> What the task requires:
Each line of the listing is to be retyped exactly as given.

BEGIN

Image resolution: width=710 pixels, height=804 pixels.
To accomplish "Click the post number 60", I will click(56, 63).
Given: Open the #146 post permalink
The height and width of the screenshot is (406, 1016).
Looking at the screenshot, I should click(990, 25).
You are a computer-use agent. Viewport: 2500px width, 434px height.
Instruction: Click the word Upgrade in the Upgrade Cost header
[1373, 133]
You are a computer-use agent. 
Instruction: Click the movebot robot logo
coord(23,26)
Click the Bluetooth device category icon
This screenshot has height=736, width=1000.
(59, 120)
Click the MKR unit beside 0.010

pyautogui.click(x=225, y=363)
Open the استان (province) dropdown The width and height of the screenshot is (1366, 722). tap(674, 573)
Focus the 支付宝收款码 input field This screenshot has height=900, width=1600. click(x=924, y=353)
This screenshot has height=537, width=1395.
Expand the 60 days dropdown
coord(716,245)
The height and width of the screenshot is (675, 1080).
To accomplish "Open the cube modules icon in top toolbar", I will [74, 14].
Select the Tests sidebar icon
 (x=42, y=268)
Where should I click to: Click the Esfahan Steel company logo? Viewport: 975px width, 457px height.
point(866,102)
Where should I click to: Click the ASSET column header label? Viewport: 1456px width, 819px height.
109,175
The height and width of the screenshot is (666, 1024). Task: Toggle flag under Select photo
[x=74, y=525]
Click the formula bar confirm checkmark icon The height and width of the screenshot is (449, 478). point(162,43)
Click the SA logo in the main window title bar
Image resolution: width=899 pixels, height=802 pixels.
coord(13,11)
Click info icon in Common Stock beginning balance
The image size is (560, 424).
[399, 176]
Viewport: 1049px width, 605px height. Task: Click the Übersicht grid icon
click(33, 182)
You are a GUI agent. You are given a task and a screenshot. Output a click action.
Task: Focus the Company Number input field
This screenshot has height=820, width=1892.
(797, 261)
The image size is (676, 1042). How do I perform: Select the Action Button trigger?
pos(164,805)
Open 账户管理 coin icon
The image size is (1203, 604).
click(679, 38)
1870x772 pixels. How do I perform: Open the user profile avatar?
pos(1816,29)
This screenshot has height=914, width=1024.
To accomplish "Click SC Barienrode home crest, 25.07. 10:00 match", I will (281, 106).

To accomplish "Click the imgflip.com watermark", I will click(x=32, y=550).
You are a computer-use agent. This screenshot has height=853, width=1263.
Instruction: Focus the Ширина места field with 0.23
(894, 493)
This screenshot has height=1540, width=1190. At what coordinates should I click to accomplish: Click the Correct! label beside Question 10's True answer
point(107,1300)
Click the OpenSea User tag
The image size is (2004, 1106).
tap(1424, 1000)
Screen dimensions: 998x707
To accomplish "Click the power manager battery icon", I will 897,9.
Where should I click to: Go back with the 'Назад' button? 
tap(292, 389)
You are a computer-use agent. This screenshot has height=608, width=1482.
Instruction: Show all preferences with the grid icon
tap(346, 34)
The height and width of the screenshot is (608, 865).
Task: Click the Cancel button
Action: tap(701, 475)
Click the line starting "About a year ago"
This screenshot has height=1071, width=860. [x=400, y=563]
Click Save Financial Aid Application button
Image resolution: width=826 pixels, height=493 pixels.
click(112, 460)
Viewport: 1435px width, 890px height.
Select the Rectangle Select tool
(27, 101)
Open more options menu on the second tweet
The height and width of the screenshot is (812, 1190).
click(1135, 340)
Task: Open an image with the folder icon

END

> Exercise solution:
Image resolution: width=710 pixels, height=804 pixels.
To accomplish "Click the post number 60", I will click(56, 63).
Given: Open the #146 post permalink
The height and width of the screenshot is (406, 1016).
Looking at the screenshot, I should click(990, 25).
You are a computer-use agent. Viewport: 2500px width, 434px height.
Instruction: Click the word Upgrade in the Upgrade Cost header
[1373, 133]
You are a computer-use agent. 
Instruction: Click the movebot robot logo
coord(23,26)
Click the Bluetooth device category icon
This screenshot has height=736, width=1000.
(59, 120)
Click the MKR unit beside 0.010

pyautogui.click(x=225, y=363)
Open the استان (province) dropdown The width and height of the screenshot is (1366, 722). tap(674, 573)
Focus the 支付宝收款码 input field This screenshot has height=900, width=1600. click(x=924, y=353)
This screenshot has height=537, width=1395.
Expand the 60 days dropdown
coord(716,245)
The height and width of the screenshot is (675, 1080).
To accomplish "Open the cube modules icon in top toolbar", I will [74, 14].
Select the Tests sidebar icon
 (x=42, y=268)
Where should I click to: Click the Esfahan Steel company logo? Viewport: 975px width, 457px height.
point(866,102)
Where should I click to: Click the ASSET column header label? Viewport: 1456px width, 819px height.
109,175
The height and width of the screenshot is (666, 1024). Task: Toggle flag under Select photo
[x=74, y=525]
Click the formula bar confirm checkmark icon The height and width of the screenshot is (449, 478). point(162,43)
Click the SA logo in the main window title bar
Image resolution: width=899 pixels, height=802 pixels.
coord(13,11)
Click info icon in Common Stock beginning balance
The image size is (560, 424).
[399, 176]
Viewport: 1049px width, 605px height. Task: Click the Übersicht grid icon
click(33, 182)
You are a GUI agent. You are given a task and a screenshot. Output a click action.
Task: Focus the Company Number input field
This screenshot has height=820, width=1892.
(797, 261)
The image size is (676, 1042). How do I perform: Select the Action Button trigger?
pos(164,805)
Open 账户管理 coin icon
The image size is (1203, 604).
click(679, 38)
1870x772 pixels. How do I perform: Open the user profile avatar?
pos(1816,29)
This screenshot has height=914, width=1024.
To accomplish "Click SC Barienrode home crest, 25.07. 10:00 match", I will (281, 106).

To accomplish "Click the imgflip.com watermark", I will click(x=32, y=550).
You are a computer-use agent. This screenshot has height=853, width=1263.
Instruction: Focus the Ширина места field with 0.23
(894, 493)
This screenshot has height=1540, width=1190. At what coordinates should I click to accomplish: Click the Correct! label beside Question 10's True answer
point(107,1300)
Click the OpenSea User tag
The image size is (2004, 1106).
tap(1424, 1000)
Screen dimensions: 998x707
To accomplish "Click the power manager battery icon", I will 897,9.
Where should I click to: Go back with the 'Назад' button? 
tap(292, 389)
You are a computer-use agent. This screenshot has height=608, width=1482.
Instruction: Show all preferences with the grid icon
tap(346, 34)
The height and width of the screenshot is (608, 865).
Task: Click the Cancel button
Action: tap(701, 475)
Click the line starting "About a year ago"
This screenshot has height=1071, width=860. [x=400, y=563]
Click Save Financial Aid Application button
Image resolution: width=826 pixels, height=493 pixels.
click(112, 460)
Viewport: 1435px width, 890px height.
Select the Rectangle Select tool
(27, 101)
Open more options menu on the second tweet
The height and width of the screenshot is (812, 1190).
click(1135, 340)
Task: Open an image with the folder icon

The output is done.